---------- BRANO DI TESTO

L’esordio dell’imposta nazionale sui colossi digitali, varata dopo molte esitazioni anche nel nostro paese, è stato assai deludente per l’erario. All’appuntamento del 16 marzo scorso con la nuova “web tax” tricolore si sono presentate 49 società, ma al Mef si aspettavano dal primo versamento un gettito intorno ai 700 milioni di euro: ne sono arrivati 233 nonostante un’aliquota al 3% applicata direttamente su alcune classi di ricavi.

La legge prevede che sono soggetti passivi dell'imposta coloro che nell’anno solare precedente:

·       realizzano, ovunque nel mondo, singolarmente o congiuntamente a livello di gruppo, un ammontare complessivo di ricavi non inferiore a 750 milioni di euro;

·       percepiscono nel medesimo periodo, singolarmente o congiuntamente a livello di gruppo, un ammontare di ricavi da servizi digitali non inferiore a 5,5 milioni di euro nel territorio dello Stato.

--------------------
---------- DATI REGISTRATI

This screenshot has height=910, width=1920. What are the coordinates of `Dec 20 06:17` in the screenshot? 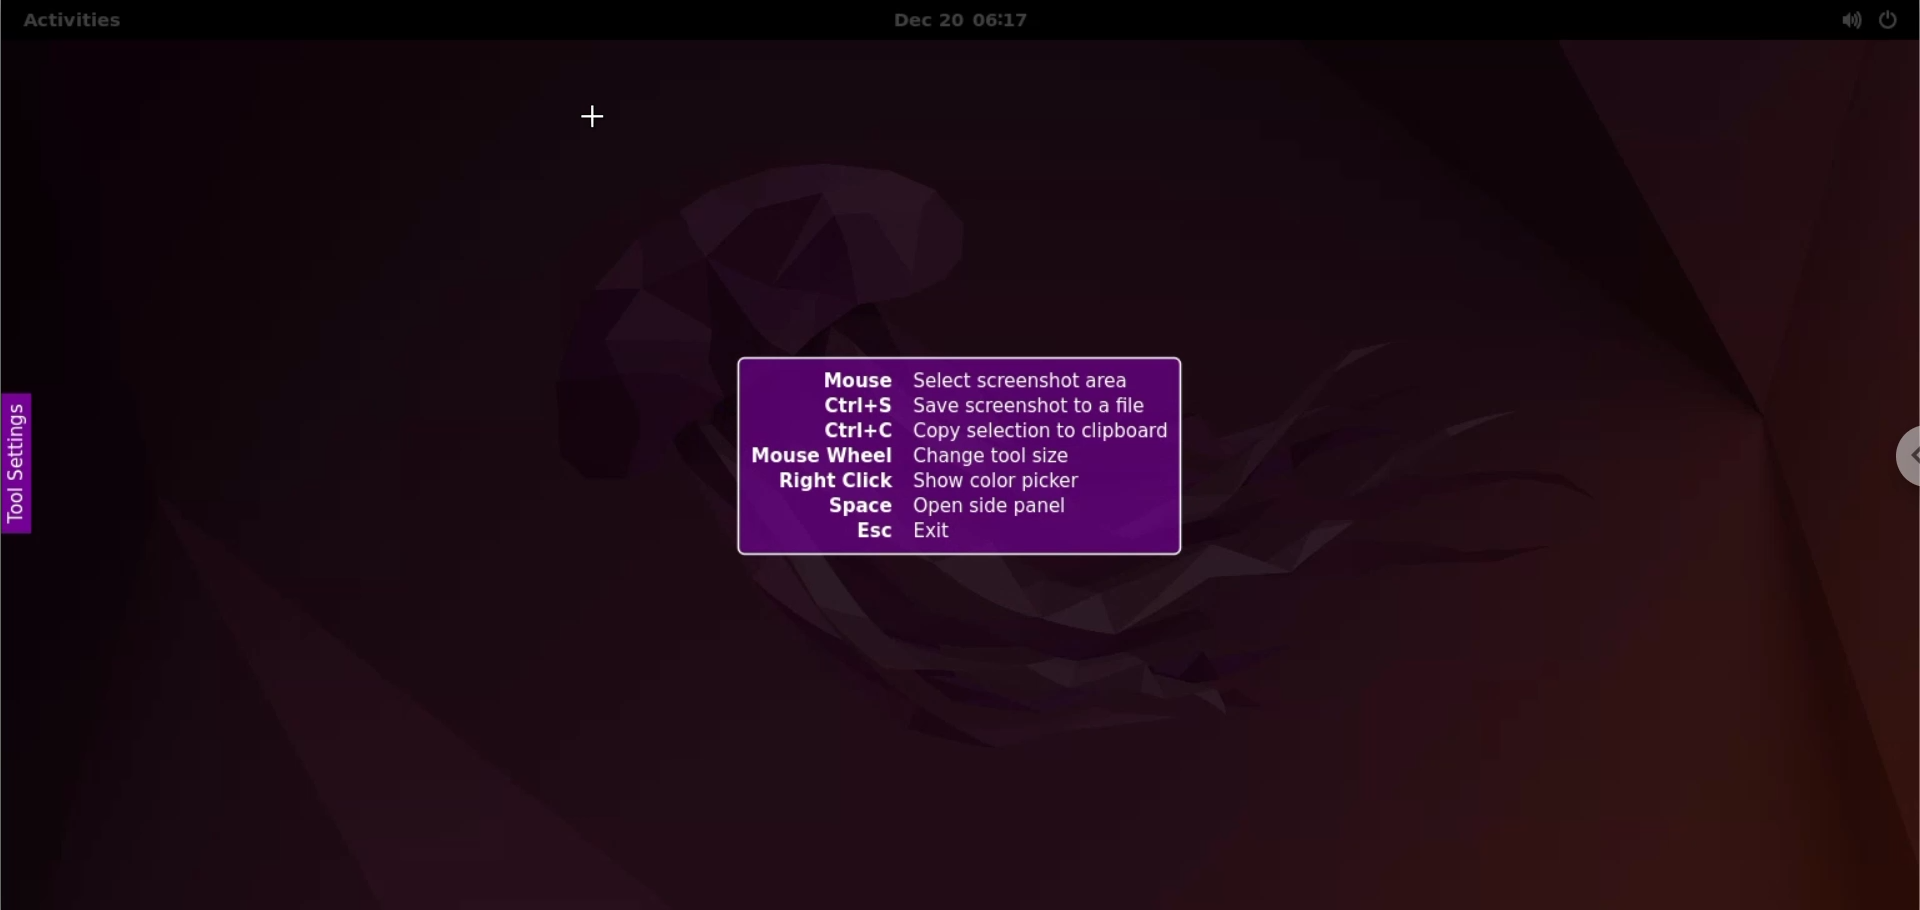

--------------------

▶ COSA FARE:
• a. Ricopia il brano sulla web tax, cominciando da "L’esordio dell’imposta nazionale" e proseguendo fino a "classi di ricavi.".
• b. Secondo il brano sulla web tax, quante società si sono presentate all’appuntamento del 16 marzo?
I dati non hanno alcun ruolo in questo esercizio.

▶ RISPOSTE:
• a.
L’esordio dell’imposta nazionale sui colossi digitali, varata dopo molte esitazioni anche nel nostro paese, è stato assai deludente per l’erario. All’appuntamento del 16 marzo scorso con la nuova “web tax” tricolore si sono presentate 49 società, ma al Mef si aspettavano dal primo versamento un gettito intorno ai 700 milioni di euro: ne sono arrivati 233 nonostante un’aliquota al 3% applicata direttamente su alcune classi di ricavi.

• b. 49 società.